How-to: backup and recover the framework state¶
The _framework/ directory contains all the durable state for an Organismo
deployment:
| Subdirectory | Contents | Recoverable? |
|---|---|---|
audit/chain.jsonl |
HMAC-signed audit log (Rule 24) | ✅ source of truth |
events.jsonl |
EventBus stream | derivable from chain |
capsules.jsonl |
Capsule state log | derivable from chain |
memory/episodic/ |
MirrorLearner feed | losable (will re-fill from new runs) |
memory/procedural/ |
Skill execution patterns | losable |
observability/agent_metrics.jsonl |
Per-invocation telemetry | losable |
checkpoints/ |
Phase 4 + 6 snapshots | losable |
continuations/ |
Paused capsule state | unrecoverable if lost mid-pause |
federation/ |
FS transport buffer (if used) | transient |
Daily backup¶
Run the backup script via cron:
# /etc/cron.d/organismo-backup
0 2 * * * organismo /opt/organismo/.venv/bin/python \
/opt/organismo/scripts/backup_framework.py \
--source /var/lib/organismo \
--output /var/backups/organismo \
--gzip \
--retention-days 30 \
>> /var/log/organismo-backup.log 2>&1
Verify a backup completed:
Restore from backup¶
# Stop the service
sudo systemctl stop organismo-dashboard
# Move the existing dir aside (don't delete — investigate first)
sudo mv /var/lib/organismo /var/lib/organismo.broken.$(date +%s)
# Extract the backup
sudo tar -xzf /var/backups/organismo/framework-backup-20260526T020000Z.tar.gz \
-C /var/lib/
sudo mv /var/lib/_framework /var/lib/organismo
sudo chown -R organismo:organismo /var/lib/organismo
# Verify chain integrity BEFORE starting
sudo -u organismo /opt/organismo/.venv/bin/python \
/opt/organismo/scripts/recover_chain.py \
--framework-dir /var/lib/organismo --verify
# Start the service
sudo systemctl start organismo-dashboard
sudo systemctl status organismo-dashboard
Recover from corruption¶
If events.jsonl or capsules.jsonl was truncated/lost but audit/chain.jsonl
is intact, rebuild operational state from the audit chain:
# Dry-run first — show what would be reconstructed
python scripts/recover_chain.py \
--framework-dir /var/lib/organismo \
--rebuild capsules \
--dry-run
# Apply
python scripts/recover_chain.py \
--framework-dir /var/lib/organismo \
--rebuild capsules
The audit chain itself is HMAC-chained — if a verify fails, you know
exactly which line was tampered:
python scripts/recover_chain.py \
--framework-dir /var/lib/organismo --verify
# → [FAIL] chain has 2 integrity error(s):
# - line 47: hmac mismatch (tamper)
# - line 48: prev_hmac mismatch
For tamper recovery, restore the chain from the most recent verified backup or from S3 Object Lock if enabled.
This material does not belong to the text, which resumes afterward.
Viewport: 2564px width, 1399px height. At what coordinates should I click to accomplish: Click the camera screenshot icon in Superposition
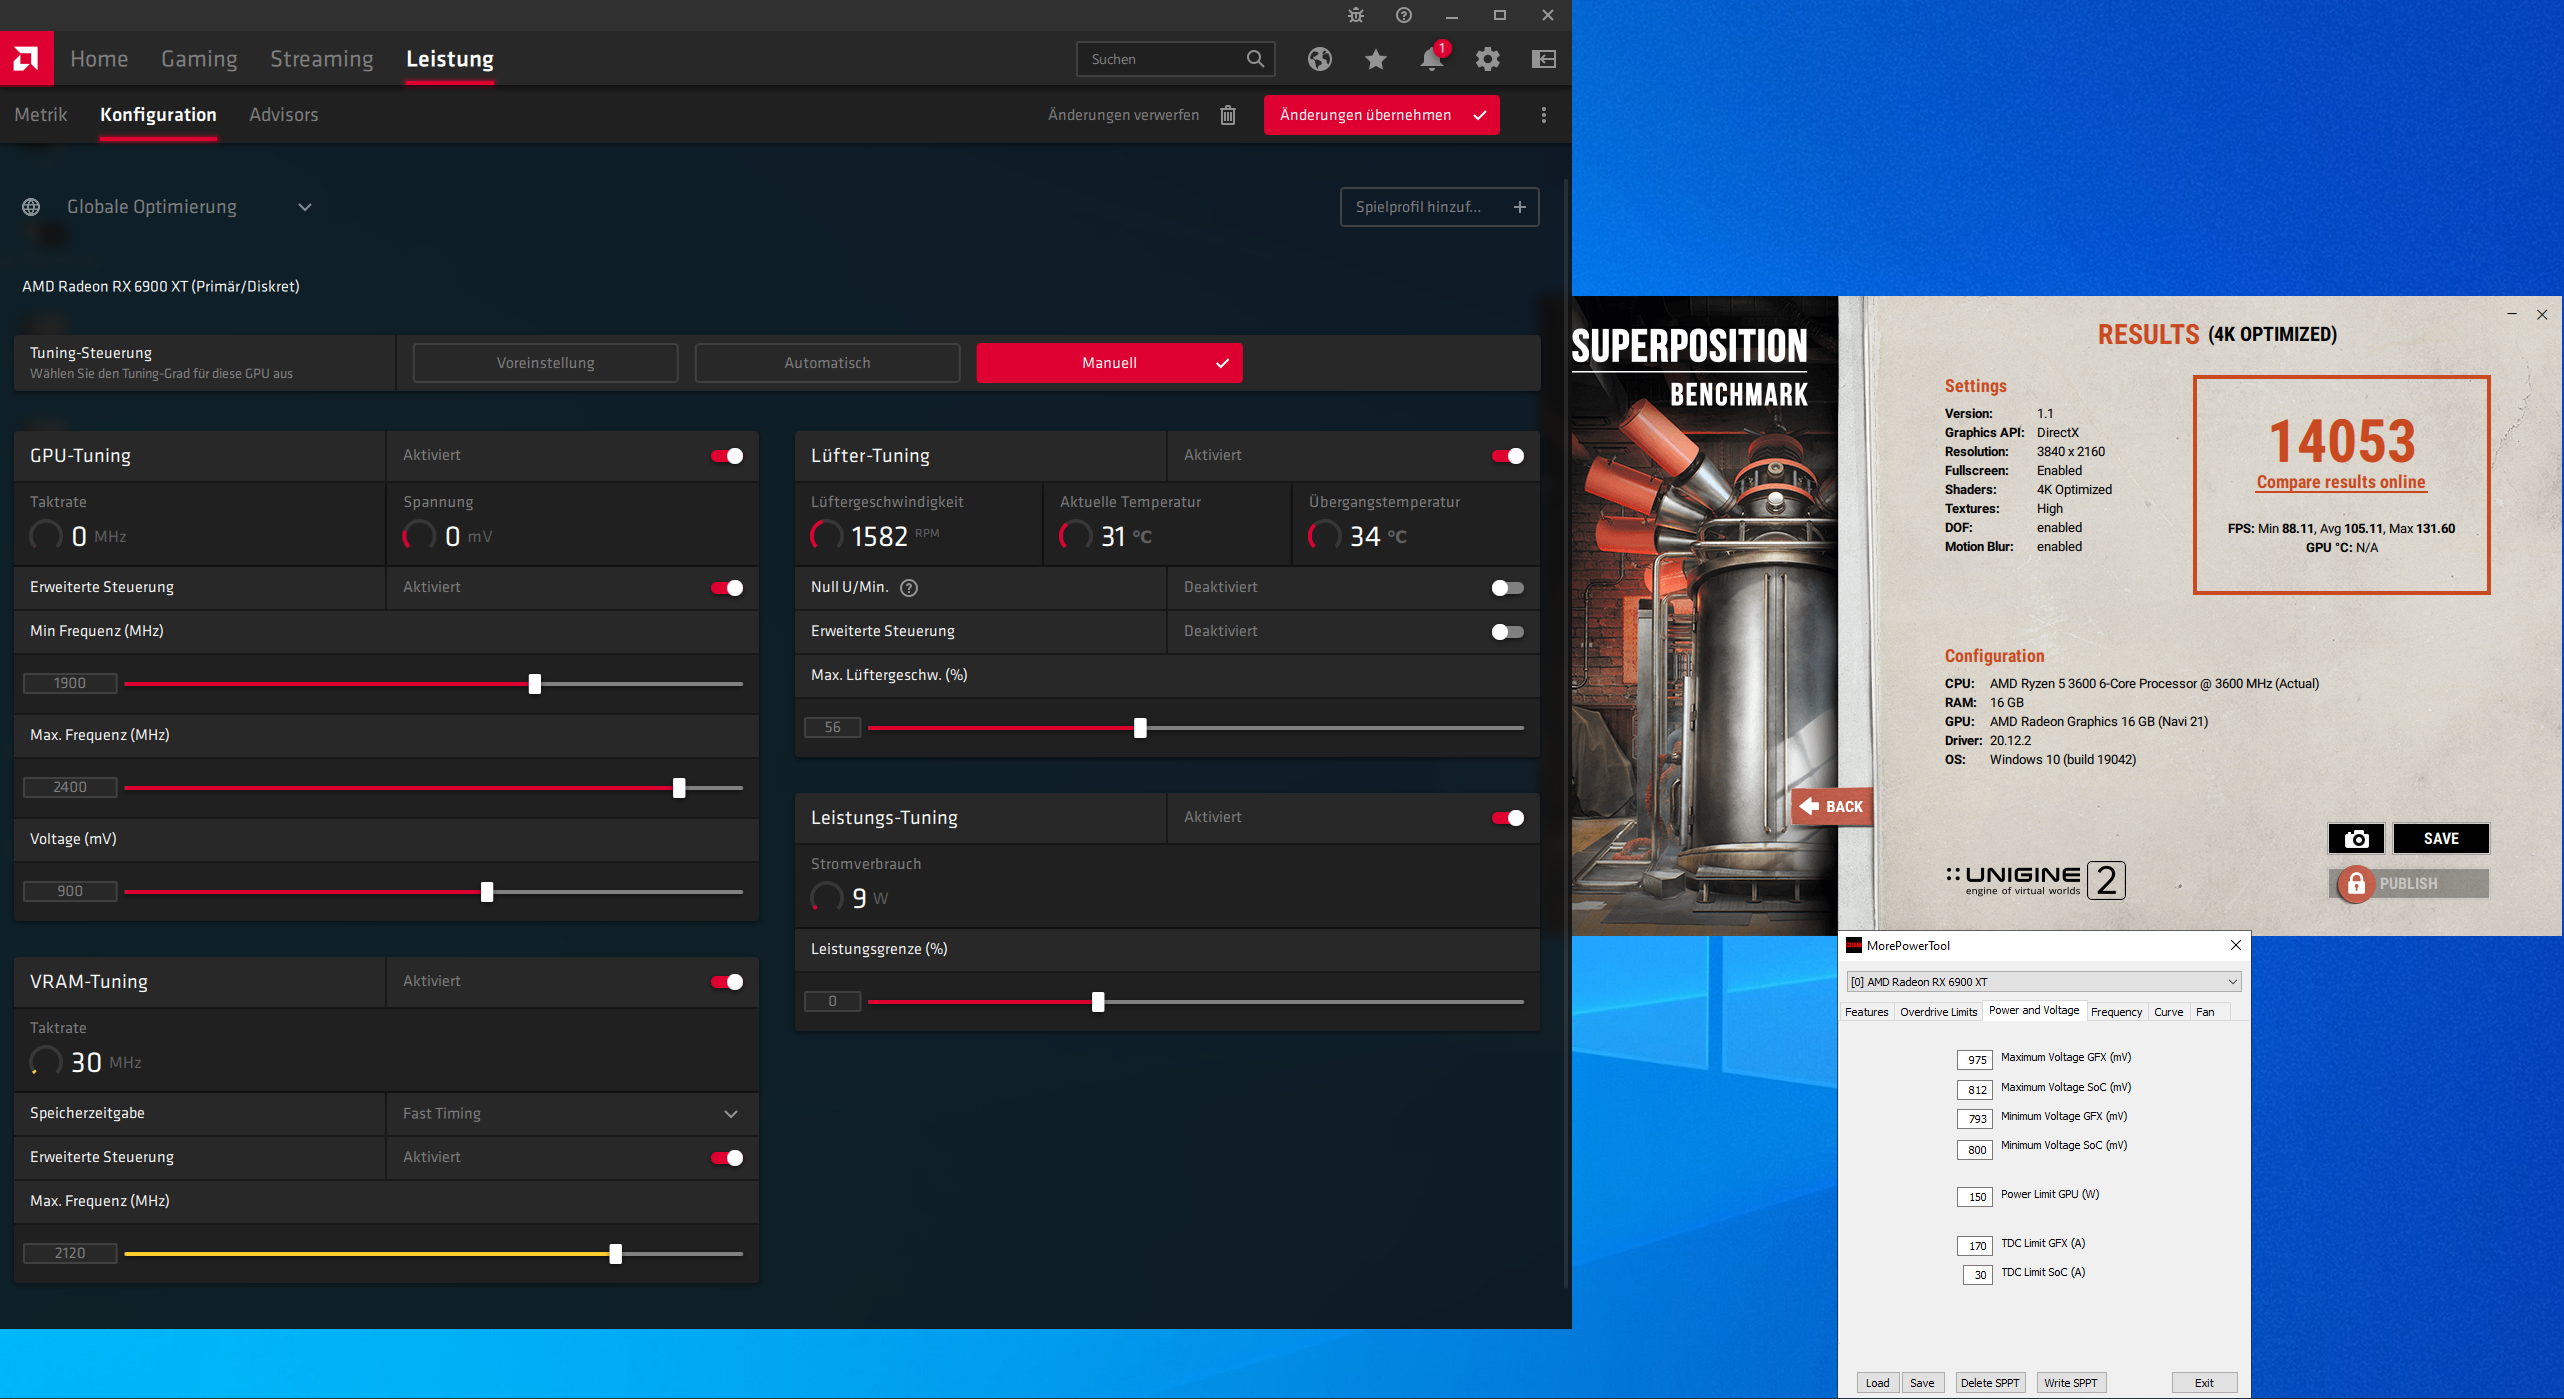(2356, 838)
Backup to S3 (production)¶
If ObjectLockImmutability is enabled, EACH audit-chain append is uploaded
to S3 with retention. The most recent S3 object IS your backup:
aws s3 ls s3://my-audit-bucket/audit/ | tail -5
# Restore the latest:
aws s3 cp s3://my-audit-bucket/audit/1716678400000.jsonl \
/var/lib/organismo/audit/chain.jsonl
After restoring the chain, rebuild derived state with recover_chain.py --rebuild.
What CANNOT be recovered¶
- Hormone levels — transient in-memory state. Reset to baseline 0.2 on restart.
- In-progress capsules that hadn't reached
complete_capsule()— their bridge handle is lost; they appear "stale active" until manually cancelled. - Live WebSocket connections — clients reconnect automatically (frontend banner).